Para dar o combate correto diante de todo esse cenário, é preciso observar como o destino da educação pública está atrelado às mudanças internacionais. Se houve crescimento nos anos 2000 isso se deu menos por uma boa vontade dos governos de então do que pela situação favorável em todo o continente a partir do boom das commodities, com destaque para a alta demanda chinesa. Essa situação internacional mudou radicalmente. A crise capitalista mundial vem afetando países de todo o mundo, agravada pela crise sanitária. As condições para maiores investimentos na área da educação, conservando a dívida pública e os favorecimentos os mega empresários, acabaram de vez. Estamos cada vez mais próximos de uma situação “são eles ou nós”.

Nesse sentido, a fim de reverter o quadro de destruição dos serviços públicos, é necessário se enfrentar com o conjunto desse regime político do golpe, fazendo com que os grandes empresários paguem pela crise. Do contrário, continuaremos pagando nós, trabalhadores, estudantes, pesquisadores, professores… é preciso atacar a dívida pública, esse bilionário mecanismo de transferência de renda dos mais pobres para os mais ricos, através da mobilização independente dos trabalhadores. Caso contrário veremos cada vez mais as universidades, escolas e institutos federais serem devastados pelos efeitos da EC 95 e dos sucessivos ataques do governo Bolsonaro, sendo a LOA cada vez mais um “detalhe” diante da magnitude de toda essa “nova” formatação do Estado que se processou e segue em curso.

A pandemia e atual crise econômica reafirmaram a importância dos serviços públicos, como no caso do SUS, da Fiocruz, do Instituto Butantan e de diversas universidades no Brasil.
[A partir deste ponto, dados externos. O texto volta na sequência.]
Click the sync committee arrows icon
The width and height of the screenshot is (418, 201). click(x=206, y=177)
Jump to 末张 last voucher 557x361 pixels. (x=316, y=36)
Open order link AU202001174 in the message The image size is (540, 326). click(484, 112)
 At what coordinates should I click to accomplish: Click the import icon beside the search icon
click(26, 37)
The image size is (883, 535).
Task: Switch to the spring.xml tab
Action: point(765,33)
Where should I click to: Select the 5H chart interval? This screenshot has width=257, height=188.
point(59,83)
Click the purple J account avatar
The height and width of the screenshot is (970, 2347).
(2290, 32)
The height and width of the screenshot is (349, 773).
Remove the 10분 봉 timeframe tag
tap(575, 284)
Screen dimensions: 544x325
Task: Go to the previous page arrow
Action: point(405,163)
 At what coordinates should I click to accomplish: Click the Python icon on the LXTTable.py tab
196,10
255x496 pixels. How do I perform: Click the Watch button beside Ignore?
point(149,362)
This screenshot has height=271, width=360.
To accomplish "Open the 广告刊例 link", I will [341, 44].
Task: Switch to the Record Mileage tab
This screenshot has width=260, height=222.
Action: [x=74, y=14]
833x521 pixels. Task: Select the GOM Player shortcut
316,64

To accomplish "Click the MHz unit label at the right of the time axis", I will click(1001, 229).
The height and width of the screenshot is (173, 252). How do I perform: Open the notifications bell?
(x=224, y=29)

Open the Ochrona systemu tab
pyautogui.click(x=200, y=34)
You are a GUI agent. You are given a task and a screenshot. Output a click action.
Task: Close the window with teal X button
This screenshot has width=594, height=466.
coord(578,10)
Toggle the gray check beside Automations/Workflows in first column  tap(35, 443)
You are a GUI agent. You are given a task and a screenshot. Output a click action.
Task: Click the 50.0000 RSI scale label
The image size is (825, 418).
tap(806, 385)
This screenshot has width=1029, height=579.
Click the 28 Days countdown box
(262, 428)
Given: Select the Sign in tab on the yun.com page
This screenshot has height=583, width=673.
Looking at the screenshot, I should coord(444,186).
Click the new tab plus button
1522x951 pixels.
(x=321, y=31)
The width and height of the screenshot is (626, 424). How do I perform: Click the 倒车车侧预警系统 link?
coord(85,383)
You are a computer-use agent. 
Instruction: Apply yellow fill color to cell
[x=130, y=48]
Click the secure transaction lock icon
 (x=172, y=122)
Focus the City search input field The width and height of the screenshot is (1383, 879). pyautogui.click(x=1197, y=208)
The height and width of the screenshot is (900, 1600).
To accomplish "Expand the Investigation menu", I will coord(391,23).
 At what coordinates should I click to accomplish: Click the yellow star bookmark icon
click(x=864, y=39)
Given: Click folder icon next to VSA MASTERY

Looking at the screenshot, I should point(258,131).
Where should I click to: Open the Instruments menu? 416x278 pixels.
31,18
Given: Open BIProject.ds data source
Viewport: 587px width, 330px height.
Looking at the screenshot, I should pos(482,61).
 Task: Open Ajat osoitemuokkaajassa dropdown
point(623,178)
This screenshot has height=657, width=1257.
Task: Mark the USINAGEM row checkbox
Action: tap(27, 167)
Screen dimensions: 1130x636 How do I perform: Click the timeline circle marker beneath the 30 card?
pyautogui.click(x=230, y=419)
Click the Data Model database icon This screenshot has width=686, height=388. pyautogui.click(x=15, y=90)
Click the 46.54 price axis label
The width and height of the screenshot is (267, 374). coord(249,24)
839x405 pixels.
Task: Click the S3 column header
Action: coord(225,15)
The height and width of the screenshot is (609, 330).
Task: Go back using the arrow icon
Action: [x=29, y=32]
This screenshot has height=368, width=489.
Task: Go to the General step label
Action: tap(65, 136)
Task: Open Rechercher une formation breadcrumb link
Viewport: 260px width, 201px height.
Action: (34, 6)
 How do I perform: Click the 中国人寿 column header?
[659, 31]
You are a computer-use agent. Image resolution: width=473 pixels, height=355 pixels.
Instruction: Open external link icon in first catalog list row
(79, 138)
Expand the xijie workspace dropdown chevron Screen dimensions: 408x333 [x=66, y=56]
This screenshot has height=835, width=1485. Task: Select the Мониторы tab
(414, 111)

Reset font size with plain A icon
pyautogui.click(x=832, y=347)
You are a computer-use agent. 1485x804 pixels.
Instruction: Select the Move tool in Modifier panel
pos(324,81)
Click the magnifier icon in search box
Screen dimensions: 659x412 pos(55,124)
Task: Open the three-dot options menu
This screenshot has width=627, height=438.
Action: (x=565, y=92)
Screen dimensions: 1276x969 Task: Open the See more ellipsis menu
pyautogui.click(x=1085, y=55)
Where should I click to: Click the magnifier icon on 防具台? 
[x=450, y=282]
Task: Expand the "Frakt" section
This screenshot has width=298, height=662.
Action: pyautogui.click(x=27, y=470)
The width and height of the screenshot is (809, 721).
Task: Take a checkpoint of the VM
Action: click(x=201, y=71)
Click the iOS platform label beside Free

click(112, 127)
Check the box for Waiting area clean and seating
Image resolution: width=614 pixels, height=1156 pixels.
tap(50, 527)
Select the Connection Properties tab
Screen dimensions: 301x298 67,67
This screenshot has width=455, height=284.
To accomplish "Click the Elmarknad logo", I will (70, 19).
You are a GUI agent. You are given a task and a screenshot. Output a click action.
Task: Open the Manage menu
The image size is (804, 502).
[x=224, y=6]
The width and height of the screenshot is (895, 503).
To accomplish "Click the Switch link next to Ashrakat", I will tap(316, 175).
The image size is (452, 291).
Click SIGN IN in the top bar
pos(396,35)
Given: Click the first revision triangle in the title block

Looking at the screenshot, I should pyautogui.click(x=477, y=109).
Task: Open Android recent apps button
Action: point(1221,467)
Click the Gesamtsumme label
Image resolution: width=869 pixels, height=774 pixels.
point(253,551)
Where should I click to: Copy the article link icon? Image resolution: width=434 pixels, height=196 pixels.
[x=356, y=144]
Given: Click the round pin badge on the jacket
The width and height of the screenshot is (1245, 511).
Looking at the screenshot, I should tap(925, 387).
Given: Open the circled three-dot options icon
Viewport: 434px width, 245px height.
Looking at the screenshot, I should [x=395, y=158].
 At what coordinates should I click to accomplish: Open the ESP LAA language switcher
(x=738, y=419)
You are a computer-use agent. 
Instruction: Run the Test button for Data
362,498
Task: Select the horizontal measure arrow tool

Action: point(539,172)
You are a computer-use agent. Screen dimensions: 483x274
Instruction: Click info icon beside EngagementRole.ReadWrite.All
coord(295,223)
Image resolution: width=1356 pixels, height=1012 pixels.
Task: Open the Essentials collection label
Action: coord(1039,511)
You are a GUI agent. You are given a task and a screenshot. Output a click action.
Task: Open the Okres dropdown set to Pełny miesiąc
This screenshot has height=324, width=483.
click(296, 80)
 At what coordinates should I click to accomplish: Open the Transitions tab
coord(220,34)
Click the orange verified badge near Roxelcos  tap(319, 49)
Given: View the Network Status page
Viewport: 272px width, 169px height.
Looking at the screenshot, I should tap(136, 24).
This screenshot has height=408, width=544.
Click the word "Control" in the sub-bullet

A luta para evitar que avance o projeto (ultra)neoliberal não pode ser confundida com a vontade de retomar patamares também precários (ainda que um pouco menos) e cercados de contradições já apontadas acima. Ao contrário, a luta deve se dar por uma universidade e escola públicas que nunca tivemos: totalmente dedicada às necessidades da classe trabalhadora e funcionando em condições plenas.